The predictive models of the future
We are moving into a new era in connectivity that will be characterized by the proliferation of billions of connected devices all over the world. Most of this growth comes from machine-to-machine: linked sensors, cameras, and complex peripherals. The number of these devices is rocketing around us, together with new and unusual ways to blend these streams of information into a cohesive intelligence layer we can interact with in our daily lives. GSMA estimates they will be able to connect 24 billion devices by 2020, while Cisco and Ericsson think we will hit 50 billion and this will affect the real-time availability of information, the well- known "big data" phenomenon.
But most companies cannot deal with the speed at which these big data are emerging. Adding to the challenge is the nature of these data: only 20% of it is structured. This means 80% of our data is unstructured, and not stored in the friendly and manageable confines of a database.
For this reason, Business analysts use algorithmic analysis of big data to create data aggregations from which it is possible to extract information about market trends as well as about individual consumers.
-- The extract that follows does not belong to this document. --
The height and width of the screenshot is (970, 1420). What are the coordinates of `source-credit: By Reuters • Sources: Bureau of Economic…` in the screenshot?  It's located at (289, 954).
We may need a further extended data logical model to manage the complexity of this phenomenon and, in particular, to manage the different data.
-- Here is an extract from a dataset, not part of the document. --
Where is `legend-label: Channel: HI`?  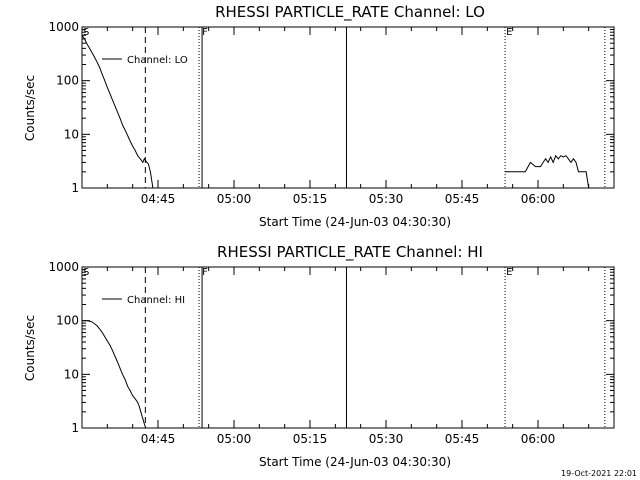 legend-label: Channel: HI is located at coordinates (156, 300).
The implementation of an extended data model should be hybrid as only a part of the data information can be gathered from the inside of the company, while the majority of the data will remain external. Indeed, the data should be accessed by the company from both the internal and the external sources in an "agnostic" way: in this way the possible changes of the underlying data sources would not impact the Company systems.
Thus, processing these data will imply the possibility of creating countless opportunities not only to understand the current context but above all to anticipate the market evolution and the consumer needs.
The involvement and benefits for the Insurance Business will be:
- business agility, with the development of innovative products and services and increase in the technical quality
- sales model evolution and sales process simplification
- claims efficiency
Indeed, all insurance companies are now aggressively adopting big data analytics for use in a variety of areas, particularly marketing and claims.
In the coming years, big data analytics is going to play an even more prominent role for all types of insurers. However, human interpretation will still be needed to interpret analytics and apply the results to real world situations that are far too.